La criminalisation de la liberté d’expression

Amnesty International a constaté une pratique inquiétante : les autorités instrumentalisent les articles 25 (transmission, publication, etc. d’informations insultantes, fausses ou menaçantes), 29 (publication, transmission, etc. d’informations diffamatoires) et 31 (infraction et peine pour atteinte à l’ordre du public, etc.) de la Loi sur la sécurité numérique pour attaquer et harceler les personnes qui les critiquent.

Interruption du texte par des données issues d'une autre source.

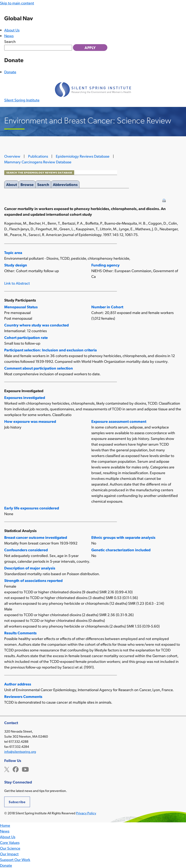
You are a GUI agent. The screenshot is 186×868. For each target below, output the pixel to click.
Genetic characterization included (121, 550)
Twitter (7, 769)
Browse (27, 184)
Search (10, 41)
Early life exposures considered (32, 508)
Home (5, 825)
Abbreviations (65, 184)
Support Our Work (15, 859)
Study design (16, 265)
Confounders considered (26, 550)
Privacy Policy (86, 813)
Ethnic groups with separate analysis (123, 537)
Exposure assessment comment (119, 421)
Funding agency (105, 265)
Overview (12, 156)
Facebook (16, 769)
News (9, 35)
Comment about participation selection (38, 368)
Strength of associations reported (33, 580)
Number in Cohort (107, 307)
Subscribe (17, 802)
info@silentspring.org (20, 751)
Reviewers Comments (23, 696)
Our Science (10, 848)
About (11, 184)
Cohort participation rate (26, 337)
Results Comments (21, 633)
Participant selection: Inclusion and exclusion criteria (51, 350)
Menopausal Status (21, 307)
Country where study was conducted (36, 325)
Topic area (13, 252)
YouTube (25, 769)
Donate (10, 72)
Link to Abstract (17, 283)
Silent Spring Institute (22, 100)
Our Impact (9, 854)
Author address (18, 684)
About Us (12, 30)
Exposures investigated (25, 397)
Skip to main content (17, 3)
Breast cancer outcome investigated (36, 537)
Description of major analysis (30, 568)
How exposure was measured (30, 421)
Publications (38, 156)
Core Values (10, 842)
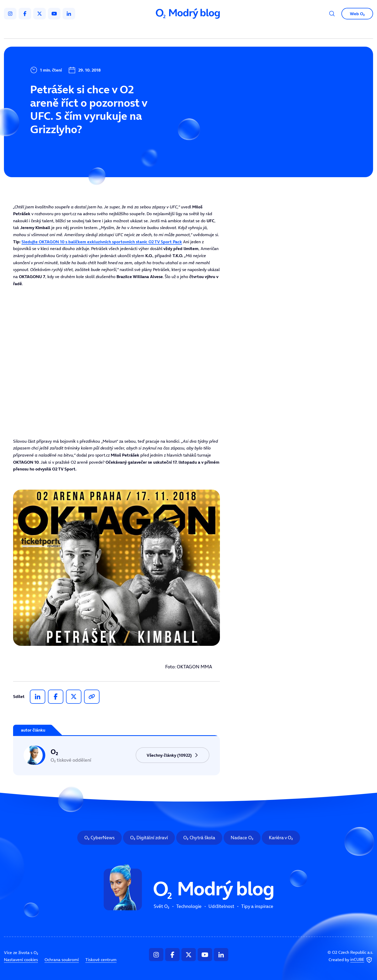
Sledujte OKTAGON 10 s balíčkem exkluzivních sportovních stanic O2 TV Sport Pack (101, 242)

Entre le 1er janvier et le 6 mai 2021, le tribunal des affaires numériques de Dacca, qui s’occupe des affaires de cybercriminalité, dont celles relevant de la Loi sur la sécurité numérique, a enregistré 199 dossiers à juger. Amnesty International a constaté que 134 de ces affaires s’appuyaient explicitement sur ces trois articles de la Loi sur la sécurité numérique. Parmi celles-ci, 80 % (soit 107 sur 134) concernaient des poursuites engagées en vertu à la fois de l’article 25 et de l’article 29.

L’organisation a montré que six des 10 personnes dont le cas est étudié dans le rapport étaient poursuivies au titre des trois articles de la Loi sur la sécurité numérique, et que trois autres personnes l’étaient en vertu des articles 25 et 31.

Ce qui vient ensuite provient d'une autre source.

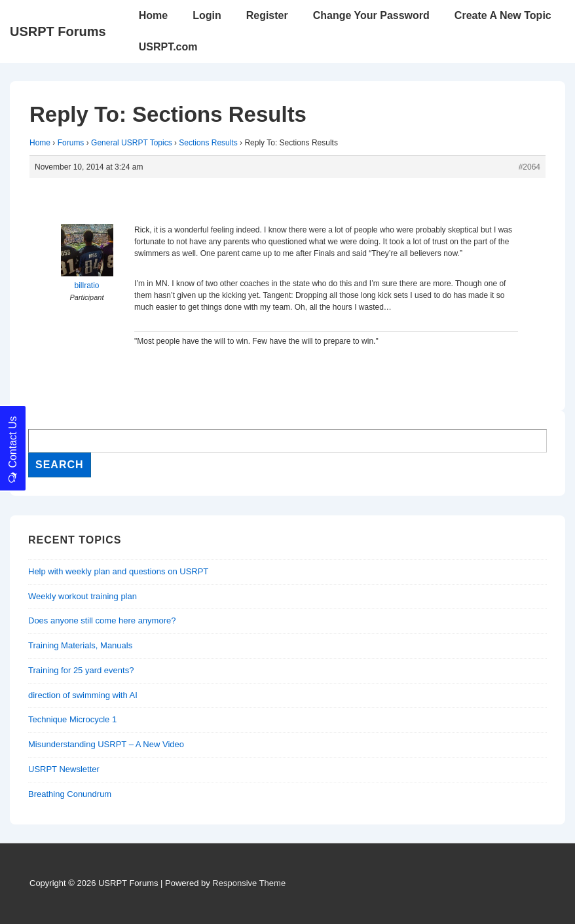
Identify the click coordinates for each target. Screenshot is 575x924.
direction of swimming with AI (83, 695)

La façon dont la diffamation est érigée en infraction dans la Loi sur la sécurité numérique montre les graves failles d’une approche pénale de la diffamation, qui permet une instrumentalisation de la législation pour réduire toute opposition au silence. Amnesty International appelle les autorités bangladaises à veiller à ce que la diffamation soit traitée uniquement au civil, et non au pénal.

Une utilisation abusive généralisée de la Loi sur la sécurité numérique

Les poursuites contre huit des 10 personnes figurant dans le rapport ont été engagées à l’initiative de législateurs, de membres de la Ligue Awami (le parti au pouvoir) ou de responsables de l’application des lois.

Emdadul Haque Milon, pharmacien et homme d’affaire, a déclaré qu’un dirigeant local de la Ligue Awami l’avait fait arrêter le 3 mars 2020 en vertu de la Loi sur la sécurité numérique pour une publication sur Facebook dans laquelle il critiquait le fait que le gouvernement ait invité le Premier ministre indien, Narendra Modi, au centenaire de la naissance de Sheikh Mujibur Rahman, premier président de fait du Bangladesh. Selon Emdadul Haque Milon, l’homme politique local l’a fait arrêter pour l’empêcher de répondre à un appel d’offre pour un contrat public, qui a ensuite été attribué au gendre de cet homme. Emdadul Haque Milon a finalement été libéré sous caution au bout de 23 jours.

Un responsable de l’application des lois a dit à Amnesty International qu’il était de leur responsabilité de contenir les critiques à l’égard du gouvernement. Or, le droit international relatif aux droits humains dispose clairement qu’il n’est jamais légitime de punir la critique des autorités.

Pendant la période examinée, le tribunal des affaires numériques de Dacca a classé sans suites près de la moitié des affaires (97 sur 199) pour absence de fond et manque de preuves. Cela n’efface toutefois pas les violations des droits humains subies par les personnes concernées, notamment leur détention pour des durées variables, même avant leur procès.

« Le nombre de non-lieux prononcés par le tribunal dans des affaires relevant de la Loi sur la sécurité numérique montre combien les personnes qui ont du pouvoir au Bangladesh instrumentalisent cette loi pour museler l’opposition. Les États membres de l’ONU qui se sont inquiétés du droit à la liberté d’expression pendant l’EPU du Bangladesh doivent continuer d’exprimer leurs préoccupations à propos des violations persistantes qui sont commises en vertu de cette loi et aider les autorités à appliquer leurs recommandations afin que les voix critiques ne soient plus réduites au silence », a déclaré Saad Hammadi.